** Opening EXERCISE INPUTS block **

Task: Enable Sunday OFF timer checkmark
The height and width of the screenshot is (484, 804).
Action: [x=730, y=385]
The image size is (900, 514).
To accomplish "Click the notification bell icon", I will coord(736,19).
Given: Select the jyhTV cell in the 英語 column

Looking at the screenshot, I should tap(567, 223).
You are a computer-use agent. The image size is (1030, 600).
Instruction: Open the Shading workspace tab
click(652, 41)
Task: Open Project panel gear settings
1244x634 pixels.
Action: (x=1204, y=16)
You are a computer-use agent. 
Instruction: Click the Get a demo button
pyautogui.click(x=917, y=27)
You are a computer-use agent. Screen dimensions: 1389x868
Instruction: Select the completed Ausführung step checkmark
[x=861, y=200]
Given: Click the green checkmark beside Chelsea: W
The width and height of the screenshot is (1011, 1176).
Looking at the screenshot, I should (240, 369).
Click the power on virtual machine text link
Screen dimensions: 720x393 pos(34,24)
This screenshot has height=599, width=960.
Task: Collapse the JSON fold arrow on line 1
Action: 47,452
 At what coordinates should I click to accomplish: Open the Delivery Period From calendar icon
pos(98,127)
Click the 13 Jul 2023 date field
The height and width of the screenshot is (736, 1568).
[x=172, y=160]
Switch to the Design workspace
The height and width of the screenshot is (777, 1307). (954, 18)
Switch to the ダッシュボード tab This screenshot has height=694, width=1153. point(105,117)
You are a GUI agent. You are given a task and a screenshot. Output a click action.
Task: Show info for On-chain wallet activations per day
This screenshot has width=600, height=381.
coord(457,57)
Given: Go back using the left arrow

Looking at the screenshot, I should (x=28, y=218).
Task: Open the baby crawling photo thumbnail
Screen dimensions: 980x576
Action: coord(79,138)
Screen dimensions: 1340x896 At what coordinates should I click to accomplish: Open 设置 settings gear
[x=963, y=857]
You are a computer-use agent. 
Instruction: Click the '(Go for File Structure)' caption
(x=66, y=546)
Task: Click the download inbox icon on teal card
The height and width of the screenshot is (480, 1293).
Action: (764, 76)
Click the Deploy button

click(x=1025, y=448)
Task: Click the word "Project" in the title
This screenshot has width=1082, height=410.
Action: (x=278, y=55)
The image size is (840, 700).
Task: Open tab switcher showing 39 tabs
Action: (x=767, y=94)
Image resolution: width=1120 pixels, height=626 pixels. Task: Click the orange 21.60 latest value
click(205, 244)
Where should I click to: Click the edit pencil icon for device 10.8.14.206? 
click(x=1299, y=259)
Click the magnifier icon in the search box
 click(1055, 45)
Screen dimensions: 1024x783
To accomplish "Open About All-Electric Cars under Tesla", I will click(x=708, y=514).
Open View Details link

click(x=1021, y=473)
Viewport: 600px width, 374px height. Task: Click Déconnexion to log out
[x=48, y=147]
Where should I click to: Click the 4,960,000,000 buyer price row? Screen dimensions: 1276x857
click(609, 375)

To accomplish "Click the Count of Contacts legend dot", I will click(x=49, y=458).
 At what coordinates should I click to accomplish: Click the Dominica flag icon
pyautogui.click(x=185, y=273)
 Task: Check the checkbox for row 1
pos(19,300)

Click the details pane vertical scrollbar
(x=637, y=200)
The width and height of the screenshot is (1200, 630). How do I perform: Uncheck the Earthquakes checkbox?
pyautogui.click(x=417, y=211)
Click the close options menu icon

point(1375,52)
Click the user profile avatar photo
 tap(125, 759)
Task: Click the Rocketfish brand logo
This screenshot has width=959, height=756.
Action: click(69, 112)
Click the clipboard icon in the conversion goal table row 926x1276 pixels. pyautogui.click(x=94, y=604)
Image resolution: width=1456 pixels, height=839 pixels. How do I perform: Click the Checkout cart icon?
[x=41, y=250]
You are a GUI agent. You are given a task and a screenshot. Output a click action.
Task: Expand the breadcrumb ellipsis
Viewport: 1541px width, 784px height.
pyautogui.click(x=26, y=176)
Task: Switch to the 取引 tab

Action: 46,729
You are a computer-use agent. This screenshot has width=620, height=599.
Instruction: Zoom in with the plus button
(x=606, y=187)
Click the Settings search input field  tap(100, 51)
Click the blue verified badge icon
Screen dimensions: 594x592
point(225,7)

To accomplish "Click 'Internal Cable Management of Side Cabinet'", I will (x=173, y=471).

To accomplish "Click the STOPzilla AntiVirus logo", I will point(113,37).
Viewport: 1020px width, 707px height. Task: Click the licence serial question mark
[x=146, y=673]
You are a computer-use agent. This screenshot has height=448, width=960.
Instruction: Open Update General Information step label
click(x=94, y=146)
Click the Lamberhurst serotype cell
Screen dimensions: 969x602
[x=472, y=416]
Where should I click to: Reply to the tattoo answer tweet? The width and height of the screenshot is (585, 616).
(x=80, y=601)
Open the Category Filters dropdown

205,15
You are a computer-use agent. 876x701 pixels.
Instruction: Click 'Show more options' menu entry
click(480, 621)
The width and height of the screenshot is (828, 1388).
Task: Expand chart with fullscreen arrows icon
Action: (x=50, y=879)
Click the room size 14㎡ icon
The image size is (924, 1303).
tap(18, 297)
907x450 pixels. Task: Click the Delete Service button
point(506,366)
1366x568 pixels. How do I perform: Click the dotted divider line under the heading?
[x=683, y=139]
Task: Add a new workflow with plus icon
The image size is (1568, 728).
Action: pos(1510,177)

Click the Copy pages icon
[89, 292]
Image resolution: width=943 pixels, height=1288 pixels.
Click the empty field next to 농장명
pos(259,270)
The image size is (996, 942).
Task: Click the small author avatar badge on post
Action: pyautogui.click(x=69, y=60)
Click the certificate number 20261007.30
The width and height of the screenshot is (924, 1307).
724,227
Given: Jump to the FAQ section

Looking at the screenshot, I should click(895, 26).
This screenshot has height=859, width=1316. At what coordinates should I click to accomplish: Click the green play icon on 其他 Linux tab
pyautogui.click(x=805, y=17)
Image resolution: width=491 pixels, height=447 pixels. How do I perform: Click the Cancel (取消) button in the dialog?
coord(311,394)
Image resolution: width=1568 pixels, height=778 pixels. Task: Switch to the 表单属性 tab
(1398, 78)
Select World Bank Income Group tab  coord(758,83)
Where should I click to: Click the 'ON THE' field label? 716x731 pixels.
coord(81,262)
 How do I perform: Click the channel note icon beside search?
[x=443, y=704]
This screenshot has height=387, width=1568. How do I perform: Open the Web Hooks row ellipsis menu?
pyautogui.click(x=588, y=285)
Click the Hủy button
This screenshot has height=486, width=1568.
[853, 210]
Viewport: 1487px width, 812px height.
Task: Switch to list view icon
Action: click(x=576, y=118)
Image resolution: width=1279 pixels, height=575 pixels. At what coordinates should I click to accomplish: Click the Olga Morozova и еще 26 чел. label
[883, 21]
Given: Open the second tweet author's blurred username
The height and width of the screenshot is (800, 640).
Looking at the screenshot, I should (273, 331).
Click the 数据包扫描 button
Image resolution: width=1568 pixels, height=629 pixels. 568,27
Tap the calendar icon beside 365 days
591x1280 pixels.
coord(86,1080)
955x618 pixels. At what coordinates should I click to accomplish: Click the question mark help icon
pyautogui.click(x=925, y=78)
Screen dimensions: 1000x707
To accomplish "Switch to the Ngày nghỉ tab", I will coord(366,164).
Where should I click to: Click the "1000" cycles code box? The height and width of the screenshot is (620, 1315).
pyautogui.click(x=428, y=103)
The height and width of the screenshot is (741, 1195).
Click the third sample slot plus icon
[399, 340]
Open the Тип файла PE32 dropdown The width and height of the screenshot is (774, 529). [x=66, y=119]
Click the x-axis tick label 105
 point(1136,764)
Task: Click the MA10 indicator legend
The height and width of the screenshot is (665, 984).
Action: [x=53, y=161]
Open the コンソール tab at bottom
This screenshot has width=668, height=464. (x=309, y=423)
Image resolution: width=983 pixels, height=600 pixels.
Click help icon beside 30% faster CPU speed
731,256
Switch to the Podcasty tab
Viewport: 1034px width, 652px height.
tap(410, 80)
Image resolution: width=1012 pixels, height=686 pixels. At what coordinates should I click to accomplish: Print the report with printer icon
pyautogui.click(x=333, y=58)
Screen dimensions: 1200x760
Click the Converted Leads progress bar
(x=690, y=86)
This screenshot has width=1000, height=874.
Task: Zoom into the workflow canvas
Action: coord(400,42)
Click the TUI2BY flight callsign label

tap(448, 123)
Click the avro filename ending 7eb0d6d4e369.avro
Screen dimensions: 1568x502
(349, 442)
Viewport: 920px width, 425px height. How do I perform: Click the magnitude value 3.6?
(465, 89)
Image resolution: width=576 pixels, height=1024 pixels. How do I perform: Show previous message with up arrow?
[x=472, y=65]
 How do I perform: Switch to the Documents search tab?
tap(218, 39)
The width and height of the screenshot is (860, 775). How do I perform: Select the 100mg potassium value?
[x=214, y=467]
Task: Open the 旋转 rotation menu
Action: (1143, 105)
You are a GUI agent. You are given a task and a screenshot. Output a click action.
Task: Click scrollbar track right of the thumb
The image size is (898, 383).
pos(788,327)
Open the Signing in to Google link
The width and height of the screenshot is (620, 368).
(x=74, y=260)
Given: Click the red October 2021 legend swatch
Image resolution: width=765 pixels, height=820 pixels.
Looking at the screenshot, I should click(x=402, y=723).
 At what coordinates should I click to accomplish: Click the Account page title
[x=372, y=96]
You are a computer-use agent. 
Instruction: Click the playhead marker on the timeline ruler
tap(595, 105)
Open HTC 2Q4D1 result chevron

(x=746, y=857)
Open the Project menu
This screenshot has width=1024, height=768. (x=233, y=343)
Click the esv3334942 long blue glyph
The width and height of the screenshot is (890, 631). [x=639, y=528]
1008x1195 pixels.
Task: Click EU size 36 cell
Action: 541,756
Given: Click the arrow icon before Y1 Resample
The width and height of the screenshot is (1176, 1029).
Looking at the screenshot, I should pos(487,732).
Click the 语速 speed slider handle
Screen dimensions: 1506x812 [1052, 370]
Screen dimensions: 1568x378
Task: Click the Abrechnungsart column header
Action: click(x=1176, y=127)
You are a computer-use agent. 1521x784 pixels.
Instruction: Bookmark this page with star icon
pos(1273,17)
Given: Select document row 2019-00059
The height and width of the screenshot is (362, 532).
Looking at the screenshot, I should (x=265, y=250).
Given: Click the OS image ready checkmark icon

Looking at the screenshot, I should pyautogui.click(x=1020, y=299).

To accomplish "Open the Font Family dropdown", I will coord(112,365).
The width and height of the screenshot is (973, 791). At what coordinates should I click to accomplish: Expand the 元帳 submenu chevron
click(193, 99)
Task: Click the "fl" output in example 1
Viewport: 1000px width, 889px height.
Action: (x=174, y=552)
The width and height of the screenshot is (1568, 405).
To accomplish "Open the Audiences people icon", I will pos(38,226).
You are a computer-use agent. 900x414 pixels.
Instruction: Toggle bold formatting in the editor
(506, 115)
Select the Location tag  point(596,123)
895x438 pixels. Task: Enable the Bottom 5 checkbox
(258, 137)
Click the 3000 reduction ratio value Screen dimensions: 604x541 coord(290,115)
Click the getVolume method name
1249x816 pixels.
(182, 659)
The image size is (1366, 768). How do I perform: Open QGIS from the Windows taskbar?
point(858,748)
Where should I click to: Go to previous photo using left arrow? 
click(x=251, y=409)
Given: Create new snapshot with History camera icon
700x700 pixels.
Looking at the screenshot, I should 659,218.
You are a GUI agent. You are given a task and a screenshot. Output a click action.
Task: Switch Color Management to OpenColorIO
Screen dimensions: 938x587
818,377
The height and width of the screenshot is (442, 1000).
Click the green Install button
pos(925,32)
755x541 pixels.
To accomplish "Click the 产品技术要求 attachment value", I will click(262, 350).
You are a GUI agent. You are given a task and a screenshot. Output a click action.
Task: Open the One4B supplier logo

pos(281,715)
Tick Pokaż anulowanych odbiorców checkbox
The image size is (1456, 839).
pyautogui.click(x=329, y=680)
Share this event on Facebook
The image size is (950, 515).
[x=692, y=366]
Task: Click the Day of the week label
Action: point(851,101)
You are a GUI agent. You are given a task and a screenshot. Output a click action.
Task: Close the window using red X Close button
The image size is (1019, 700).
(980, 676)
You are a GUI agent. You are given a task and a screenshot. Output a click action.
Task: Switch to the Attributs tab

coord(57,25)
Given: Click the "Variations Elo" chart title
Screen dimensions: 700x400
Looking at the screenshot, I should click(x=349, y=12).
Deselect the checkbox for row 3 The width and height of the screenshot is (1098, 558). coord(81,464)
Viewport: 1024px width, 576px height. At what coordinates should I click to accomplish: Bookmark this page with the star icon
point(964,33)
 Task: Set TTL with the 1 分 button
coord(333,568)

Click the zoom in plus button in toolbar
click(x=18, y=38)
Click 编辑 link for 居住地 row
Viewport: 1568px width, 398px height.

** Closing EXERCISE INPUTS block **

## TASK PROMPT
Starting at the line that has "Given: Select document row 2019-00059" in the records above, restate word for word every line until the one that has "Task: Switch Color Management to OpenColorIO", and include that one as well.

## OUTPUT BELOW
Given: Select document row 2019-00059
The height and width of the screenshot is (362, 532).
Looking at the screenshot, I should (x=265, y=250).
Given: Click the OS image ready checkmark icon

Looking at the screenshot, I should pyautogui.click(x=1020, y=299).

To accomplish "Open the Font Family dropdown", I will coord(112,365).
The width and height of the screenshot is (973, 791). At what coordinates should I click to accomplish: Expand the 元帳 submenu chevron
click(193, 99)
Task: Click the "fl" output in example 1
Viewport: 1000px width, 889px height.
Action: (x=174, y=552)
The width and height of the screenshot is (1568, 405).
To accomplish "Open the Audiences people icon", I will pos(38,226).
You are a computer-use agent. 900x414 pixels.
Instruction: Toggle bold formatting in the editor
(506, 115)
Select the Location tag  point(596,123)
895x438 pixels. Task: Enable the Bottom 5 checkbox
(258, 137)
Click the 3000 reduction ratio value Screen dimensions: 604x541 coord(290,115)
Click the getVolume method name
1249x816 pixels.
(182, 659)
The image size is (1366, 768). How do I perform: Open QGIS from the Windows taskbar?
point(858,748)
Where should I click to: Go to previous photo using left arrow? 
click(x=251, y=409)
Given: Create new snapshot with History camera icon
700x700 pixels.
Looking at the screenshot, I should 659,218.
You are a GUI agent. You are given a task and a screenshot. Output a click action.
Task: Switch Color Management to OpenColorIO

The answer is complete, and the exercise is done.